我勉強睜開眼,只見一張兩頰酡紅的臉正對着自己。她微微一笑,紅脣輕啓,似乎在說什麼,但我聽不真切,我只是被那嬌豔的潤澤所牽引,便不顧一切地拉低她的身子湊了上去。那滋味正如我所設想地一樣清芬、甜蜜,似乎是我已渴望了許久的甘泉,我忍不住一嘗,再嘗。
我大腦裡的僅存的一絲絲理智告訴我我應該立刻停止這樣的行爲,否則後果不堪設想。但當我終於能放開她時,彼此都已氣喘吁吁。
我癱軟在牀上,頭腦逐漸清醒。看着她因情潮而緋紅的臉,自制力差點再次崩潰。
“吱”地一聲推門聲,書君的到來打斷了一室迷情。我暗自慶幸,事情沒有再發展下去。酒能亂性,幸好未鑄成大錯。如果我因控制不了自己的慾望而揭開她的女兒身份,她在軍中便會無法再呆下去了,這世上哪有不透風的牆。
近來我已多次被她牽引,我懷疑這是因爲她總是隨時跟侯前後,左右了我的目光。

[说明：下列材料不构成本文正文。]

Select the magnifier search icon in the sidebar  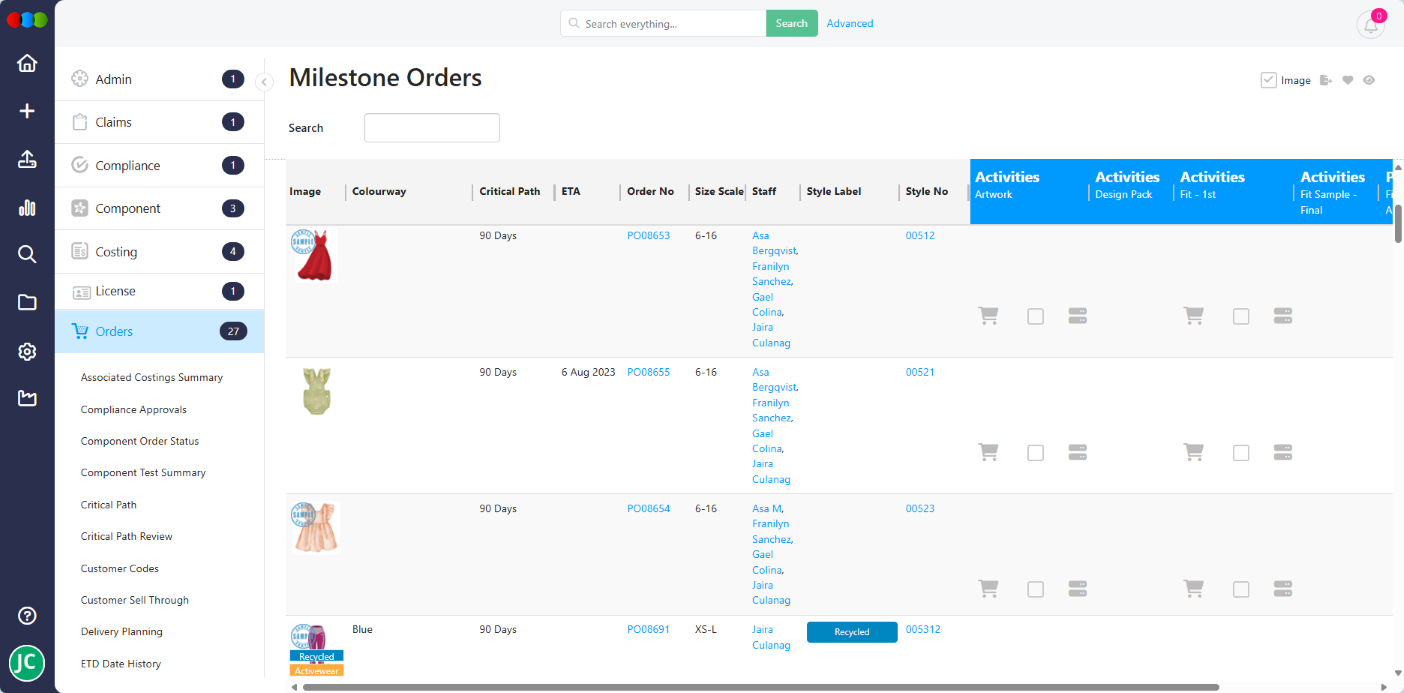coord(27,254)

於是新年一過,我安排好軍中事務,便動身前往平城,只帶了兩個侍衛。
父親見我歸來,很是欣喜。我也發現父親這幾年老得特別快,每一次見他,他又多添了幾縷白髮。
他告訴我平城近來的消息,特別提到彭城公主,說她特能鬧騰。因爲她年紀日大,皇上有意將她許配給世家子弟,她又一心想入我們馮家。去年偷溜去了我所在的軍營不算,被遣送回宮後,又多次派人來馮家,有時是送來一些禮品,有時是請父親去赴宴,百般討好父親,令父親不勝其擾。

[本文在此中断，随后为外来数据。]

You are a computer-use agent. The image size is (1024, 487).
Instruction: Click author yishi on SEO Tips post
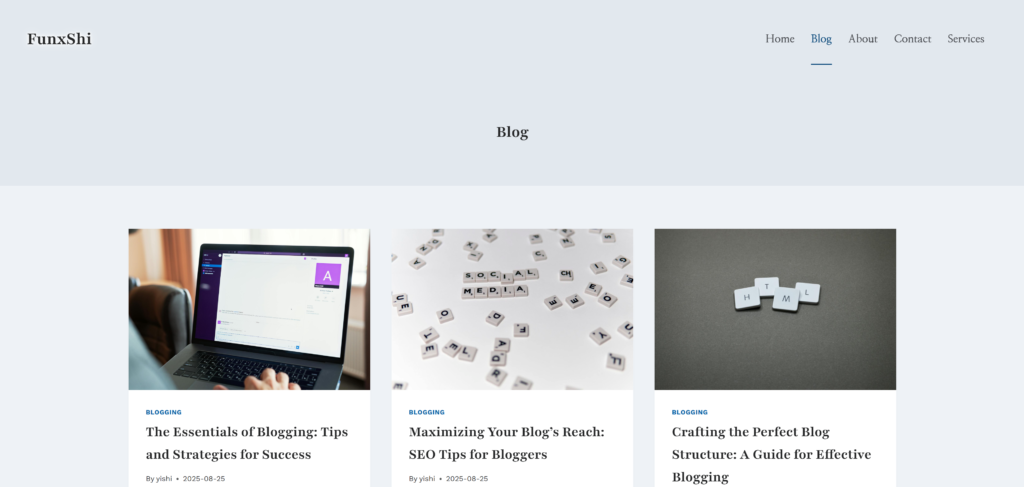[427, 479]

“如此心性的女子,怎可以入我馮家大門?即使她貴爲公主,也不是寒兒你的佳偶。”父親如是說。我深以爲然。
父親又催促我快從適婚的貴族小姐小姐中挑選一個早日成婚,以斷絕彭城公主的念頭。我腦海裡竟浮現出那張永遠含笑的臉,不由得暗笑自己的荒唐。但我還是堅決拒絕了父親的提議,他也沒有再堅持下去,反正這次我在家也待不了半個月。
按照以往的習慣,我如常寵幸了兩個侍妾,希望可以有一男半女,了卻父親的心願。但在這過程中,我腦海中總是浮現那個我極欲擺脫纖細修長的身影,以至最後興味索然。
我在平城逗留了約莫十日,主要是進宮和皇上商討現今的天下形勢,以及我軍的調動部署。我也和皇上透露了我的打算,皇上聽後激動不已,幾欲御駕親征。雖然皇上與我年紀相仿,論起關係來,他還是我的表兄弟。但他從小就繼承王位,胸懷天下,宏圖大略,也常令我佩服不已。他常說,我就是另一個他,代替他實現馳騁沙場、攻城掠地、廣闊我國的夢想。